### WORK INSTRUCTIONS
An exact copy of the listing is what is needed; please output it in full.

### RECORDS TO PROCESS
- - - -
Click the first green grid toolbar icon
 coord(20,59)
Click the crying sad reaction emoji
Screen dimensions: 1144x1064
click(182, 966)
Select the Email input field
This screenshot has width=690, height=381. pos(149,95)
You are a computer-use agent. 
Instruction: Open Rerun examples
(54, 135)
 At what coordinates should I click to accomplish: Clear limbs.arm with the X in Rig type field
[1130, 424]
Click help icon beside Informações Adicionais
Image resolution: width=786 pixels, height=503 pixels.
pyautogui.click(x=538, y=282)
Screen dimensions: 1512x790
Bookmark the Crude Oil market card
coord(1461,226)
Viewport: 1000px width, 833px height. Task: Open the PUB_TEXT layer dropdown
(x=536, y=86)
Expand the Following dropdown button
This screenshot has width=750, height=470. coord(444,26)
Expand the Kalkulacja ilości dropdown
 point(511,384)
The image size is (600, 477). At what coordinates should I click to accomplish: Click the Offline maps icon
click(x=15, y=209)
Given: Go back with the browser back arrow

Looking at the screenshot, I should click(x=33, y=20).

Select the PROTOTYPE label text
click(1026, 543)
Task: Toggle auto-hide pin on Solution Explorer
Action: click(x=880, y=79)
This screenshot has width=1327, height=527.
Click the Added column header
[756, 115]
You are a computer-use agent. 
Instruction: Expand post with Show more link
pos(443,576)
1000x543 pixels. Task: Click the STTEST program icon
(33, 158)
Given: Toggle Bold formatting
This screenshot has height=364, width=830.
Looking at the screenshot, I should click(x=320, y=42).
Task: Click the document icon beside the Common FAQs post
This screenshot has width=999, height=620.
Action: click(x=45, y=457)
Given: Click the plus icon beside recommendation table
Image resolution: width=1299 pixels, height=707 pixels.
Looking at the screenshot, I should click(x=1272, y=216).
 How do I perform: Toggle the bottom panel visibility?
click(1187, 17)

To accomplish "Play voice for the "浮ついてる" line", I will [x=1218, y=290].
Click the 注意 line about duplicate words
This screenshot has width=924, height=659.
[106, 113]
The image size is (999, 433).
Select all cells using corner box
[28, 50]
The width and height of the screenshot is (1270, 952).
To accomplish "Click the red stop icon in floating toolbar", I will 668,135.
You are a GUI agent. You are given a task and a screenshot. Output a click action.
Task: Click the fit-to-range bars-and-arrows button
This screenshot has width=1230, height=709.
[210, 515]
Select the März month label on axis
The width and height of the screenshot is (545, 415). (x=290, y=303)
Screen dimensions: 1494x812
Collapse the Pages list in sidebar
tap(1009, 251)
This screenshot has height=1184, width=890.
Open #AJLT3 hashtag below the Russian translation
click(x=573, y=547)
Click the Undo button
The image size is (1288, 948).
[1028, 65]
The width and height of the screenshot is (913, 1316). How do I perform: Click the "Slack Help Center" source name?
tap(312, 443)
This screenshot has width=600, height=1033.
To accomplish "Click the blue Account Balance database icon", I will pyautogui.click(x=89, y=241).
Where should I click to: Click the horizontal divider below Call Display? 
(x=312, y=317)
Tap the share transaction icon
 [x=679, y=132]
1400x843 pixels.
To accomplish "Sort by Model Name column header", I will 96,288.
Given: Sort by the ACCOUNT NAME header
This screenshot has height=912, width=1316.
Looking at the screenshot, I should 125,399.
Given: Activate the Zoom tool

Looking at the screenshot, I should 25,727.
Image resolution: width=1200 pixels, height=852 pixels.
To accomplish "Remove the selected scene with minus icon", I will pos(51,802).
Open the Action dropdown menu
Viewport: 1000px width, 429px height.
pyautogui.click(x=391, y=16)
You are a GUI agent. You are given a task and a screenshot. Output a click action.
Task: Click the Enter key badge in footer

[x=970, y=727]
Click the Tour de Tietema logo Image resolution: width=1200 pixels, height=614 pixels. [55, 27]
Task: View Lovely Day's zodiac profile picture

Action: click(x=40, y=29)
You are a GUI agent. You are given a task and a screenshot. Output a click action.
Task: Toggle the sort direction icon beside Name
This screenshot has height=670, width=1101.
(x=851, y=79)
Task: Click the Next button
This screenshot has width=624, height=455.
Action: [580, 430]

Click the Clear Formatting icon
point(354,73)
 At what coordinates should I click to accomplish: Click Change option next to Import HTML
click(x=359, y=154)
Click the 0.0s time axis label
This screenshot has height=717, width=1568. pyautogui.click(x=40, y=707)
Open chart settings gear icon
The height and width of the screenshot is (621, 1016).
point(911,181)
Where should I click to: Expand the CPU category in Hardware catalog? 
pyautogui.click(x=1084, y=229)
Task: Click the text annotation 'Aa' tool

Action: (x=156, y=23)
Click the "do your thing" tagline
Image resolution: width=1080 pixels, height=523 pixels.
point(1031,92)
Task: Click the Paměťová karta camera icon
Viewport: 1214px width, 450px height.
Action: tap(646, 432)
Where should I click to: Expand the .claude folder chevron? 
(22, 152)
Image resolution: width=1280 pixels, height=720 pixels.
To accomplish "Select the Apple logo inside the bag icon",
- - - -
### OUTPUT FOR THIS TASK
Click the first green grid toolbar icon
 coord(20,59)
Click the crying sad reaction emoji
Screen dimensions: 1144x1064
click(182, 966)
Select the Email input field
This screenshot has width=690, height=381. pos(149,95)
You are a computer-use agent. 
Instruction: Open Rerun examples
(54, 135)
 At what coordinates should I click to accomplish: Clear limbs.arm with the X in Rig type field
[1130, 424]
Click help icon beside Informações Adicionais
Image resolution: width=786 pixels, height=503 pixels.
pyautogui.click(x=538, y=282)
Screen dimensions: 1512x790
Bookmark the Crude Oil market card
coord(1461,226)
Viewport: 1000px width, 833px height. Task: Open the PUB_TEXT layer dropdown
(x=536, y=86)
Expand the Following dropdown button
This screenshot has width=750, height=470. coord(444,26)
Expand the Kalkulacja ilości dropdown
 point(511,384)
The image size is (600, 477). At what coordinates should I click to accomplish: Click the Offline maps icon
click(x=15, y=209)
Given: Go back with the browser back arrow

Looking at the screenshot, I should click(x=33, y=20).

Select the PROTOTYPE label text
click(1026, 543)
Task: Toggle auto-hide pin on Solution Explorer
Action: click(x=880, y=79)
This screenshot has width=1327, height=527.
Click the Added column header
[756, 115]
You are a computer-use agent. 
Instruction: Expand post with Show more link
pos(443,576)
1000x543 pixels. Task: Click the STTEST program icon
(33, 158)
Given: Toggle Bold formatting
This screenshot has height=364, width=830.
Looking at the screenshot, I should click(x=320, y=42).
Task: Click the document icon beside the Common FAQs post
This screenshot has width=999, height=620.
Action: click(x=45, y=457)
Given: Click the plus icon beside recommendation table
Image resolution: width=1299 pixels, height=707 pixels.
Looking at the screenshot, I should click(x=1272, y=216).
 How do I perform: Toggle the bottom panel visibility?
click(1187, 17)

To accomplish "Play voice for the "浮ついてる" line", I will [x=1218, y=290].
Click the 注意 line about duplicate words
This screenshot has width=924, height=659.
[106, 113]
The image size is (999, 433).
Select all cells using corner box
[28, 50]
The width and height of the screenshot is (1270, 952).
To accomplish "Click the red stop icon in floating toolbar", I will 668,135.
You are a GUI agent. You are given a task and a screenshot. Output a click action.
Task: Click the fit-to-range bars-and-arrows button
This screenshot has width=1230, height=709.
[210, 515]
Select the März month label on axis
The width and height of the screenshot is (545, 415). (x=290, y=303)
Screen dimensions: 1494x812
Collapse the Pages list in sidebar
tap(1009, 251)
This screenshot has height=1184, width=890.
Open #AJLT3 hashtag below the Russian translation
click(x=573, y=547)
Click the Undo button
The image size is (1288, 948).
[1028, 65]
The width and height of the screenshot is (913, 1316). How do I perform: Click the "Slack Help Center" source name?
tap(312, 443)
This screenshot has width=600, height=1033.
To accomplish "Click the blue Account Balance database icon", I will pyautogui.click(x=89, y=241).
Where should I click to: Click the horizontal divider below Call Display? 
(x=312, y=317)
Tap the share transaction icon
 [x=679, y=132]
1400x843 pixels.
To accomplish "Sort by Model Name column header", I will 96,288.
Given: Sort by the ACCOUNT NAME header
This screenshot has height=912, width=1316.
Looking at the screenshot, I should 125,399.
Given: Activate the Zoom tool

Looking at the screenshot, I should 25,727.
Image resolution: width=1200 pixels, height=852 pixels.
To accomplish "Remove the selected scene with minus icon", I will pos(51,802).
Open the Action dropdown menu
Viewport: 1000px width, 429px height.
pyautogui.click(x=391, y=16)
You are a GUI agent. You are given a task and a screenshot. Output a click action.
Task: Click the Enter key badge in footer

[x=970, y=727]
Click the Tour de Tietema logo Image resolution: width=1200 pixels, height=614 pixels. [55, 27]
Task: View Lovely Day's zodiac profile picture

Action: click(x=40, y=29)
You are a GUI agent. You are given a task and a screenshot. Output a click action.
Task: Toggle the sort direction icon beside Name
This screenshot has height=670, width=1101.
(x=851, y=79)
Task: Click the Next button
This screenshot has width=624, height=455.
Action: [580, 430]

Click the Clear Formatting icon
point(354,73)
 At what coordinates should I click to accomplish: Click Change option next to Import HTML
click(x=359, y=154)
Click the 0.0s time axis label
This screenshot has height=717, width=1568. pyautogui.click(x=40, y=707)
Open chart settings gear icon
The height and width of the screenshot is (621, 1016).
point(911,181)
Where should I click to: Expand the CPU category in Hardware catalog? 
pyautogui.click(x=1084, y=229)
Task: Click the text annotation 'Aa' tool

Action: (x=156, y=23)
Click the "do your thing" tagline
Image resolution: width=1080 pixels, height=523 pixels.
point(1031,92)
Task: Click the Paměťová karta camera icon
Viewport: 1214px width, 450px height.
Action: tap(646, 432)
Where should I click to: Expand the .claude folder chevron? 
(22, 152)
Image resolution: width=1280 pixels, height=720 pixels.
To accomplish "Select the Apple logo inside the bag icon",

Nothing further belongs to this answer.